From: Vincent Donnefort <vdonnefort@google.com>
To: Bradley Morgan <include@grrlz.net>
Cc: Marc Zyngier <maz@kernel.org>, Oliver Upton <oupton@kernel.org>,
	Fuad Tabba <tabba@google.com>, Joey Gouly <joey.gouly@arm.com>,
	Steffen Eiden <seiden@linux.ibm.com>,
	Suzuki K Poulose <suzuki.poulose@arm.com>,
	Zenghui Yu <yuzenghui@huawei.com>,
	Catalin Marinas <catalin.marinas@arm.com>,
	Will Deacon <will@kernel.org>,
	Quentin Perret <qperret@google.com>,
	Gavin Shan <gshan@redhat.com>,
	Alexandru Elisei <alexandru.elisei@arm.com>,
	linux-arm-kernel@lists.infradead.org, kvmarm@lists.linux.dev,
	linux-kernel@vger.kernel.org
Subject: Re: [PATCH v3 1/3] KVM: arm64: skip pKVM cache flushes for non cacheable mappings
Date: Wed, 1 Jul 2026 14:31:49 +0100	[thread overview]
Message-ID: <akUWxY_irosuTF4L@google.com> (raw)
In-Reply-To: <20260624160028.15591-2-include@grrlz.net>

On Wed, Jun 24, 2026 at 04:00:26PM +0000, Bradley Morgan wrote:
> pKVM keeps its own mapping list for stage 2 operations.

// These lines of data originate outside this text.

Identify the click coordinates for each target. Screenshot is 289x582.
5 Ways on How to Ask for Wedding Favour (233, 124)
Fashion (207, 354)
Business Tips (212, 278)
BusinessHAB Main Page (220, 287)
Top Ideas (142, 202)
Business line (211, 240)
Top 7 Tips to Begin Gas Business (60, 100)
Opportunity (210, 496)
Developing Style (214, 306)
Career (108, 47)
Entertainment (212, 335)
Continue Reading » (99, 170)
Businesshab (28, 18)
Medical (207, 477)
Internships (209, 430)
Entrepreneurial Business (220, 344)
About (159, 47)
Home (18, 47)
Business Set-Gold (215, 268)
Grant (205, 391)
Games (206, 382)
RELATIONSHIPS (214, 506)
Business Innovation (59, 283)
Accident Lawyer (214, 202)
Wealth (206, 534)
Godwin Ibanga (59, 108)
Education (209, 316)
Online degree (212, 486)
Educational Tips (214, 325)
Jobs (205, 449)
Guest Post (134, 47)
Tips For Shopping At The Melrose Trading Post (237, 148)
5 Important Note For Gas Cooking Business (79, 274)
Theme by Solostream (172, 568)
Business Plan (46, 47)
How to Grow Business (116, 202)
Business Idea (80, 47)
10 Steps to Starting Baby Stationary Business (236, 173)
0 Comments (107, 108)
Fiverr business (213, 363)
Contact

Its flush path
> uses that list directly, so it lost the PTE attribute check done by the
> generic stage 2 walker.
> 
> Record whether a mapping is cacheable and skip cache maintenance for
> mappings that are not cacheable.
> 
> Fixes: e912efed485a ("KVM: arm64: Introduce the EL1 pKVM MMU")
> Signed-off-by: Bradley Morgan <include@grrlz.net>
> ---
>  arch/arm64/kvm/pkvm.c | 51 ++++++++++++++++++++++++++++++++++---------
>  1 file changed, 41 insertions(+), 10 deletions(-)
> 
> diff --git a/arch/arm64/kvm/pkvm.c b/arch/arm64/kvm/pkvm.c
> index 428723b1b0f5..ca6e823028c2 100644
> --- a/arch/arm64/kvm/pkvm.c
> +++ b/arch/arm64/kvm/pkvm.c
> @@ -302,9 +302,32 @@ static u64 __pkvm_mapping_start(struct pkvm_mapping *m)
>  	return m->gfn * PAGE_SIZE;
>  }
>  
> +#define PKVM_MAPPING_NR_PAGES_MASK	GENMASK_ULL(47, 0)
> +#define PKVM_MAPPING_CACHEABLE		BIT_ULL(48)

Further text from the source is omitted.